Diff EQ Direction field asymptotes

[ElijahRockers]

Homework Statement

Draw the direction field for the differential equation y'=1-y/x

Homework Equations

The Attempt at a Solution

Ok well, drawing the direction field is not an issue because I have a grapher, and I get the basic of how to draw simple direction fields. So to start, I know that whenever y=x, the slope will be zero, so every point on the line y=x has slope zero. I can test points around that to get a general idea of what's happening. Also I know when x approaches zero, the slope approached -/+ infinity depending on the sign of y.

So far so good...

But the other asymptote besides x=0 also seems to be a line y=x/2. How do I conclude that analytically from y'=1-y/x ? I'm sure it's something simple...

Thanks.

 

[HallsofIvy]

If y= ax is an asymptote then points on that line must be mapped to other points of that line. y'= 1- y/x is the same as y'= (x- y)/x and if y= ax, that becomes a= y'= (x-ax)/x= 1- a. y= ax will be an asyptote if a= 1- a or a= 1/2. That is, the asymptote is y= (1/2)x as you say.

 

[ElijahRockers]

yikes, ok i see how you worked it out, i don't see any voodoo but it certainly blew my mind when you went from y=ax to y'=a, and subsequently to a=1-a...

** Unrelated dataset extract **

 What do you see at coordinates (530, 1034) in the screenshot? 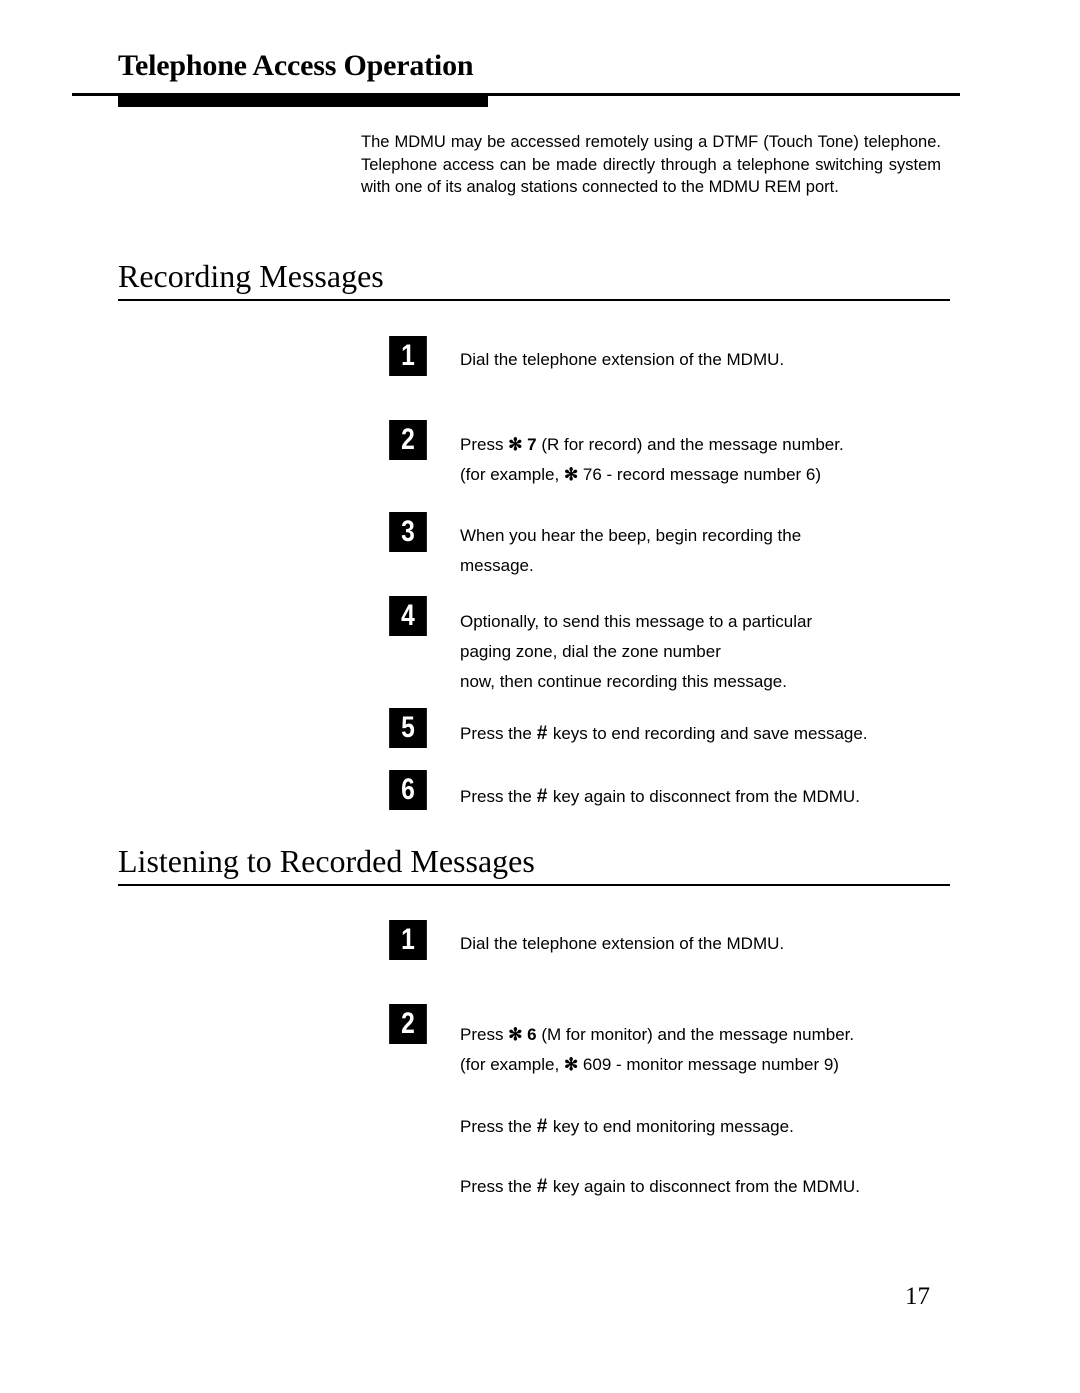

ok, so I'm not quite clear on what you mean by If y= ax is an asymptote then points on that line must be mapped to other points of that line.

he probably won't make us do very complicated ones, but i am interested on how i could translate this technique (if possible) into finding asymptotes described by polynomials, for instance?

thanks for all your help on the problem, if you know of any resources that discuss drawing direction fields in more detail i would be interested... every example i see is usually a simple one with only horizontal asymptotes

thanks again